Résultats et discussion
Selon l'étude, des écarts significatifs ont été observés dans l'épaisseur corticale du groupe test post-pandémie, avec 30 régions cérébrales présentant un amincissement significatif chez les femmes, contre seulement deux régions chez les hommes. Les régions présentant un amincissement notable chez les femmes étaient réparties sur tous les lobes du cerveau, tandis que les hommes présentaient un amincissement significatif uniquement dans le lobe occipital.
Les scores Z moyens pour l'épaisseur corticale étaient significativement différents de zéro pour les femmes (P = 0,00021) mais pas pour les hommes (P = 0,16). Les tailles d'effet pour l'amincissement cortical post-COVID-19 étaient supérieures à 0,5 dans 29 régions (43 %) pour les femmes et dans seulement quatre régions (6 %) pour les hommes.
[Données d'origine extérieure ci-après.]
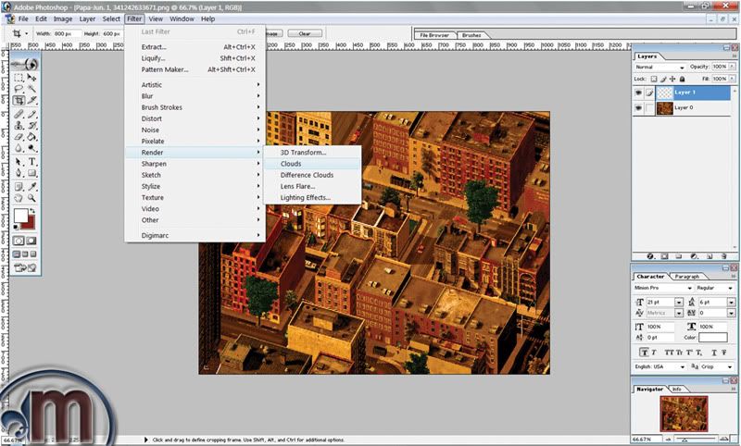Select the Type tool in the toolbox
This screenshot has width=741, height=446.
pyautogui.click(x=32, y=161)
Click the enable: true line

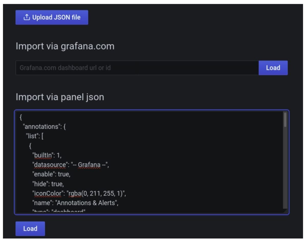click(x=51, y=174)
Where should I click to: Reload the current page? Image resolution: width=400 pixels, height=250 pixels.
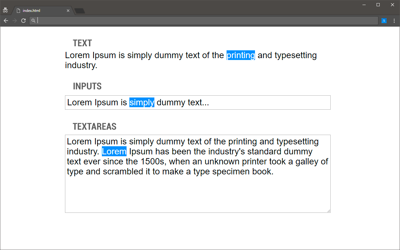[x=23, y=21]
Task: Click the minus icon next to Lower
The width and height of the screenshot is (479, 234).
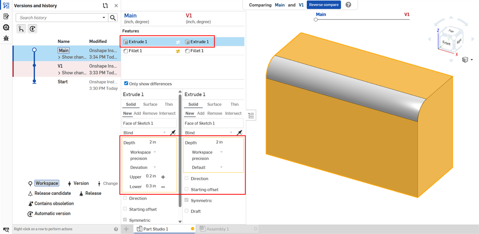Action: (x=163, y=187)
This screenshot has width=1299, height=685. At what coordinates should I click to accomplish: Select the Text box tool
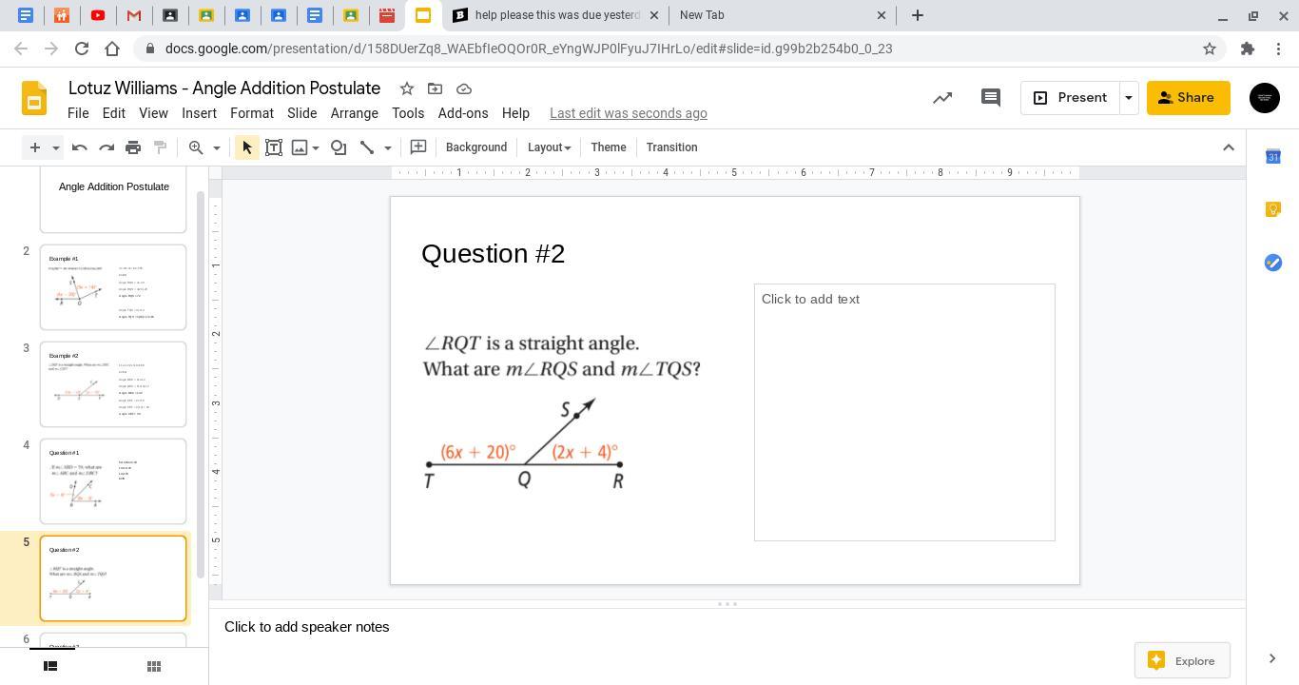274,147
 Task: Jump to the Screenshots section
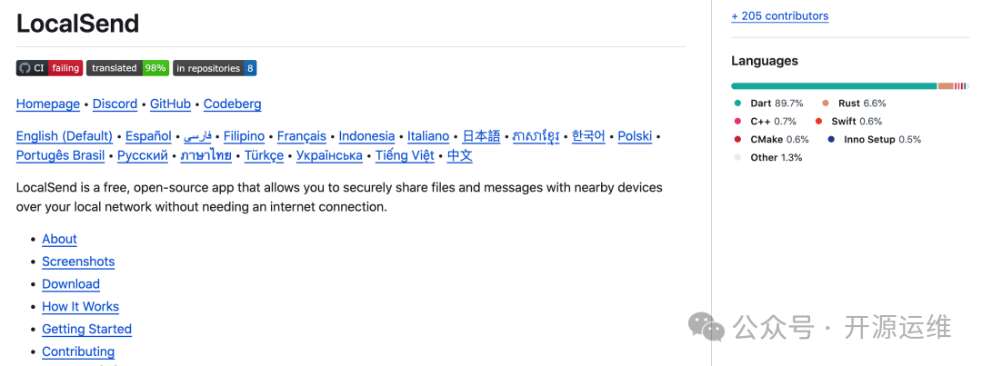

En outre, l’analyse a révélé une accélération moyenne du vieillissement de 4,2 ans pour les femmes et de 1,4 an pour les hommes, ce qui indique une différence de 2,8 ans dans l’accélération du vieillissement cérébral entre les sexes. Cela met en évidence l’impact plus prononcé du confinement lié à la COVID-19 sur le développement cérébral des femmes.
Dans l’ensemble, l’étude contribue à notre compréhension de l’interaction entre les facteurs de stress environnementaux et le développement du cerveau des adolescents, avec des implications pour la santé publique et les interventions en santé mentale.
La conception de l’étude a minimisé les différences démographiques et techniques entre les participants en utilisant des critères cohérents et une instrumentation IRM, renforçant ainsi ses conclusions.
Cependant, l’étude est limitée par la petite taille de l’échantillon, le manque de données comportementales et socioéconomiques, l’incertitude quant à l’applicabilité à la tranche d’âge et les effets peu clairs de la contraction du virus COVID-19 sur les changements cérébraux.
Conclusion
En conclusion, l’étude a révélé que les changements de mode de vie pendant les confinements liés à la COVID-19 ont entraîné des écarts par rapport aux modèles typiques d’amincissement cortical dans le développement des adolescents, avec des effets plus prononcés chez les femmes que chez les hommes.
Étant donné que l’amincissement cortical accéléré est lié à un risque plus élevé de troubles neuropsychiatriques et comportementaux, les résultats soulignent la nécessité d’une surveillance et d’un soutien continus pour les adolescents qui ont vécu les confinements liés à la pandémie.